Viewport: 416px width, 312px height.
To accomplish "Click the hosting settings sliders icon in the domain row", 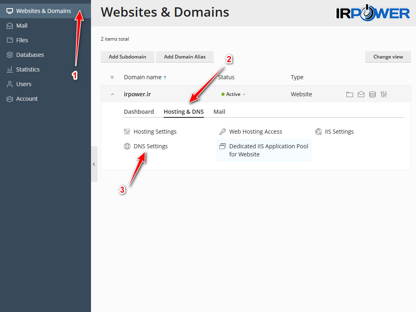I will [x=384, y=94].
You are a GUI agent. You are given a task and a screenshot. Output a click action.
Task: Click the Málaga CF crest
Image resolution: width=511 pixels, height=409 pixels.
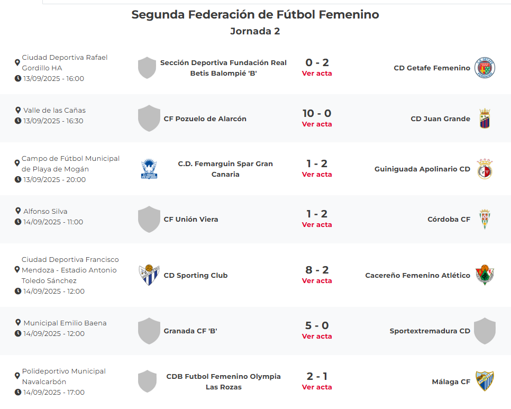(485, 381)
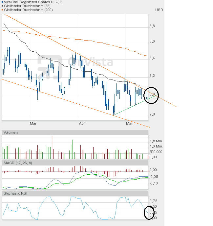Open the Volumen panel header
Image resolution: width=213 pixels, height=226 pixels.
[x=11, y=132]
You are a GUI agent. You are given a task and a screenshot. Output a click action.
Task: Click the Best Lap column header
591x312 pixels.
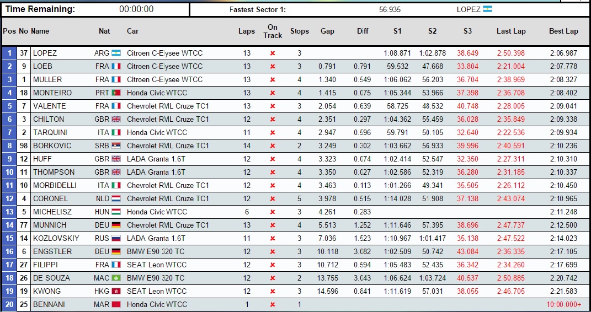(x=563, y=31)
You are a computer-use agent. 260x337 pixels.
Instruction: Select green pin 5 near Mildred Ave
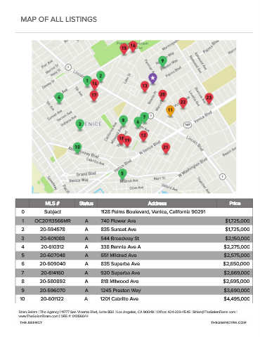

** TASK INSTRUCTIONS **
Copy out exactly the lines that begin at the line with "Task: Click the Best Lap column header" and end at the final line of the entries above. Leave out the pictures.

** SOLUTION BELOW **
Task: Click the Best Lap column header
591x312 pixels.
(x=563, y=31)
You are a computer-use agent. 260x337 pixels.
Instruction: Select green pin 5 near Mildred Ave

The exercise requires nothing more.